___ The data

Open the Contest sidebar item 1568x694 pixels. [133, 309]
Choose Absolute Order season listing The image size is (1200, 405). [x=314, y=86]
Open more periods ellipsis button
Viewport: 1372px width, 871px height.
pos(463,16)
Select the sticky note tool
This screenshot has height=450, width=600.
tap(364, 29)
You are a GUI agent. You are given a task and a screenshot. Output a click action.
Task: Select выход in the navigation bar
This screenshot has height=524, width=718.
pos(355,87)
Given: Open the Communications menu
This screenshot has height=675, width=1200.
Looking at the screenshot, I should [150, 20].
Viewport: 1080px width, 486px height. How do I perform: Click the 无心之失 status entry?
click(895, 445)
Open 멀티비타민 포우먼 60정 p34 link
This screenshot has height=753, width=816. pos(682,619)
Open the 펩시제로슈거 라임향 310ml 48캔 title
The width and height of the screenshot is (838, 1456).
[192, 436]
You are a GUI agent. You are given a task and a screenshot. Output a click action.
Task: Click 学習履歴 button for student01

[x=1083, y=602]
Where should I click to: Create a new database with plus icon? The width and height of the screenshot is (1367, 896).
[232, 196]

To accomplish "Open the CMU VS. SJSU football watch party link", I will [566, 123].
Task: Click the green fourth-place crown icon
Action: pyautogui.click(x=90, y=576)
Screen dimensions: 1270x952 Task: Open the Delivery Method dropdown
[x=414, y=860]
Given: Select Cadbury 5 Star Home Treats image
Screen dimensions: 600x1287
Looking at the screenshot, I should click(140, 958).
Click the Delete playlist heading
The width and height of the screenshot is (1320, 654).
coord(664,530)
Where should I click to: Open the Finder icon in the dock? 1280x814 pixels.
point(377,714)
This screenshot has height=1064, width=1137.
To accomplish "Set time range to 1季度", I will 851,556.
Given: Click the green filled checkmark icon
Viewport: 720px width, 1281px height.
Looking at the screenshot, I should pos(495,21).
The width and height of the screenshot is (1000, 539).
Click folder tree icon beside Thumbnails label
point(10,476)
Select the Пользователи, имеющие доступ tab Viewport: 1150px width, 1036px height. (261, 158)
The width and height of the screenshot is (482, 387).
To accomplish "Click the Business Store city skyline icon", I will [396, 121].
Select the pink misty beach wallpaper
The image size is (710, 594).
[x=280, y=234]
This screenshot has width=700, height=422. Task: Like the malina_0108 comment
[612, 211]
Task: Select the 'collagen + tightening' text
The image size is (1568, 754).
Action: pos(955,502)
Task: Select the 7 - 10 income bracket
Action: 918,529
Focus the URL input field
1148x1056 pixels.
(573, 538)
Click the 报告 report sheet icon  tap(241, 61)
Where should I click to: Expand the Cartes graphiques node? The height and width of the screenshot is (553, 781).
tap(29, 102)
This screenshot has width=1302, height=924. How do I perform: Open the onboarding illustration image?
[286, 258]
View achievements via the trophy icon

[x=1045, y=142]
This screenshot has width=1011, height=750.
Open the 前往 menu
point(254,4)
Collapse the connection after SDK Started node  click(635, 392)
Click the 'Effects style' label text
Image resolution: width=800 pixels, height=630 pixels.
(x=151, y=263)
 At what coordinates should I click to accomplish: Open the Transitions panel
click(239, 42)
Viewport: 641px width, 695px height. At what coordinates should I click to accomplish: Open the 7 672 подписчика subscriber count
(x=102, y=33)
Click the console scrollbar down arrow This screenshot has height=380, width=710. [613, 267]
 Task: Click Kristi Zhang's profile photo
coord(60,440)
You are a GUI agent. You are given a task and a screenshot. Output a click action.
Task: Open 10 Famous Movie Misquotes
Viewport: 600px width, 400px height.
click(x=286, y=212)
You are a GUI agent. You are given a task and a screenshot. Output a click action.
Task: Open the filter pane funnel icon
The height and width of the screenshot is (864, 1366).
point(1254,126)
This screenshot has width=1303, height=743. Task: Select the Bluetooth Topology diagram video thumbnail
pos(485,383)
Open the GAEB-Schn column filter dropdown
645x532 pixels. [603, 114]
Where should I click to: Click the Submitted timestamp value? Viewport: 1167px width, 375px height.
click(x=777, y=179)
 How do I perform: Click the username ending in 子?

______

● Work to be completed: Format every line of the items above as a numbered list, dropping any blank lines.

● Finished task:
1. Open the Contest sidebar item 1568x694 pixels. [133, 309]
2. Choose Absolute Order season listing The image size is (1200, 405). [x=314, y=86]
3. Open more periods ellipsis button
4. Viewport: 1372px width, 871px height.
5. pos(463,16)
6. Select the sticky note tool
7. This screenshot has height=450, width=600.
8. tap(364, 29)
9. You are a GUI agent. You are given a task and a screenshot. Output a click action.
10. Task: Select выход in the navigation bar
11. This screenshot has height=524, width=718.
12. pos(355,87)
13. Given: Open the Communications menu
14. This screenshot has height=675, width=1200.
15. Looking at the screenshot, I should [150, 20].
16. Viewport: 1080px width, 486px height. How do I perform: Click the 无心之失 status entry?
17. click(895, 445)
18. Open 멀티비타민 포우먼 60정 p34 link
19. This screenshot has height=753, width=816. pos(682,619)
20. Open the 펩시제로슈거 라임향 310ml 48캔 title
21. The width and height of the screenshot is (838, 1456).
22. [192, 436]
23. You are a GUI agent. You are given a task and a screenshot. Output a click action.
24. Task: Click 学習履歴 button for student01
25. [x=1083, y=602]
26. Where should I click to: Create a new database with plus icon? The width and height of the screenshot is (1367, 896).
27. [232, 196]
28. To accomplish "Open the CMU VS. SJSU football watch party link", I will [566, 123].
29. Task: Click the green fourth-place crown icon
30. Action: pyautogui.click(x=90, y=576)
31. Screen dimensions: 1270x952 Task: Open the Delivery Method dropdown
32. [x=414, y=860]
33. Given: Select Cadbury 5 Star Home Treats image
34. Screen dimensions: 600x1287
35. Looking at the screenshot, I should click(140, 958).
36. Click the Delete playlist heading
37. The width and height of the screenshot is (1320, 654).
38. coord(664,530)
39. Where should I click to: Open the Finder icon in the dock? 1280x814 pixels.
40. point(377,714)
41. This screenshot has height=1064, width=1137.
42. To accomplish "Set time range to 1季度", I will 851,556.
43. Given: Click the green filled checkmark icon
44. Viewport: 720px width, 1281px height.
45. Looking at the screenshot, I should pos(495,21).
46. The width and height of the screenshot is (1000, 539).
47. Click folder tree icon beside Thumbnails label
48. point(10,476)
49. Select the Пользователи, имеющие доступ tab Viewport: 1150px width, 1036px height. (261, 158)
50. The width and height of the screenshot is (482, 387).
51. To accomplish "Click the Business Store city skyline icon", I will [396, 121].
52. Select the pink misty beach wallpaper
53. The image size is (710, 594).
54. [x=280, y=234]
55. This screenshot has width=700, height=422. Task: Like the malina_0108 comment
56. [612, 211]
57. Task: Select the 'collagen + tightening' text
58. The image size is (1568, 754).
59. Action: pos(955,502)
60. Task: Select the 7 - 10 income bracket
61. Action: 918,529
62. Focus the URL input field
63. 1148x1056 pixels.
64. (573, 538)
65. Click the 报告 report sheet icon  tap(241, 61)
66. Where should I click to: Expand the Cartes graphiques node? The height and width of the screenshot is (553, 781).
67. tap(29, 102)
68. This screenshot has width=1302, height=924. How do I perform: Open the onboarding illustration image?
69. [286, 258]
70. View achievements via the trophy icon
71. [x=1045, y=142]
72. This screenshot has width=1011, height=750.
73. Open the 前往 menu
74. point(254,4)
75. Collapse the connection after SDK Started node  click(635, 392)
76. Click the 'Effects style' label text
77. Image resolution: width=800 pixels, height=630 pixels.
78. (x=151, y=263)
79.  At what coordinates should I click to accomplish: Open the Transitions panel
80. click(239, 42)
81. Viewport: 641px width, 695px height. At what coordinates should I click to accomplish: Open the 7 672 подписчика subscriber count
82. (x=102, y=33)
83. Click the console scrollbar down arrow This screenshot has height=380, width=710. [613, 267]
84.  Task: Click Kristi Zhang's profile photo
85. coord(60,440)
86. You are a GUI agent. You are given a task and a screenshot. Output a click action.
87. Task: Open 10 Famous Movie Misquotes
88. Viewport: 600px width, 400px height.
89. click(x=286, y=212)
90. You are a GUI agent. You are given a task and a screenshot. Output a click action.
91. Task: Open the filter pane funnel icon
92. The height and width of the screenshot is (864, 1366).
93. point(1254,126)
94. This screenshot has width=1303, height=743. Task: Select the Bluetooth Topology diagram video thumbnail
95. pos(485,383)
96. Open the GAEB-Schn column filter dropdown
97. 645x532 pixels. [603, 114]
98. Where should I click to: Click the Submitted timestamp value? Viewport: 1167px width, 375px height.
99. click(x=777, y=179)
100.  How do I perform: Click the username ending in 子?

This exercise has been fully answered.